Anggota Koalisi Masyarakat Sipil dari YLBHI-LBH Pos Malang, Daniel Siagian mengatakan, lembaga yang berwenang dan layak menentukan hal itu adalah Komisi Nasional Hak Asasi Manusia (Komnas HAM), berdasarkan UU Nomor 26 Tahun 2000 tentang Pengadilan HAM. Ini merujuk pada Pasal 18 UU 26 Nomor Tahun 2000 tentang Pengadilan Hak Asasi Manusia. Disana tercantum, Komnas HAM dalam mengungkap peristiwa pelanggaran HAM berat, baik dalam bentuk kejahatan genosida maupun kejahatan kemanusiaan dapat melakukan penyelidikan dan membentuk tim ad hoc.
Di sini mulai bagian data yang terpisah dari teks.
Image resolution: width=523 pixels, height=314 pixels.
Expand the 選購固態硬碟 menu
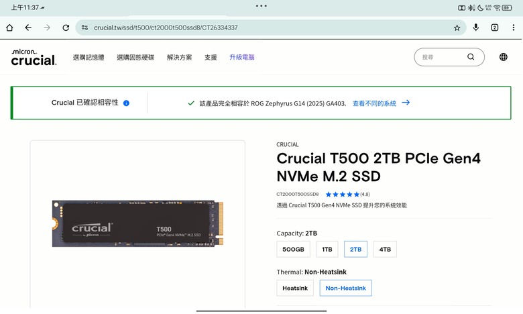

“Meskipun Menkopolhukam menjelaskan pernyataan yang disampaikannya tersebut berdasarkan hasil penyelidikan Komnas HAM, menurut kami pernyataan tersebut tetaplah keliru,” serunya.
Daniel, sapaan akrabnya menuturkan, jika merujuk pada keterangan pers Komnas HAM Nomor 039/HM.00/XI/2022 tentang penyampaian laporan tragedi kemanusiaan di Stadion Kanjuruhan Malang, pelaksanaan pendalaman kasus oleh Komnas HAM ini menggunakan kerangka UU Nomor 39 Tahun 1999 tentang Hak Asasi Manusia. Bukan menggunakan UU 26 Tahun 2000 tentang Pengadilan HAM yang dapat menyatakan suatu peristiwa dapat dikategorikan sebagai pelanggaran HAM berat atau tidak yang didasari pada proses penyelidikan. Menurut Daniel, tragedi kanjuruhan ini memiliki potensi untuk dapat disimpulkan sebagai pelanggaran HAM berat apabila proses penyelidikan oleh Komnas HAM dapat dilakukan.
“Sesungguhnya, tidak dapat menutup kemungkinan bagi Komnas HAM untuk menyelidiki kasus kanjuruhan dalam kerangka pelanggaran HAM berat,” tegasnya.
Daniel meminta Komnas HAM untuk segera menindaklanjuti kembali hasil temuan sebelumnya dengan melakukan penyelidikan dalam UU Nomor 26 Tahun 2000 tentang Pengadilan HAM. Mengingat terdapat berbagai fakta yang perlu untuk ditelusuri lebih lanjut, satu diantaranya mengenai pertanggungjawaban komando/atasan dalam pengerahan penggunaan kekuatan yang dilakukan oleh institusi keamanan. Sebab dalam tragedi ini terdapat aktor “high level” yang harus diminta pertanggungjawabannya secara hukum.
“Kami menilai dalam situasi seperti ini Menkopolhukam lebih baik berfokus pada rekomendasi laporan Tim Gabungan Independen Pencari Fakta (TGIPF) yang diketahui hingga saat ini belum ada perkembangan yang begitu signifikan,” ujarnya.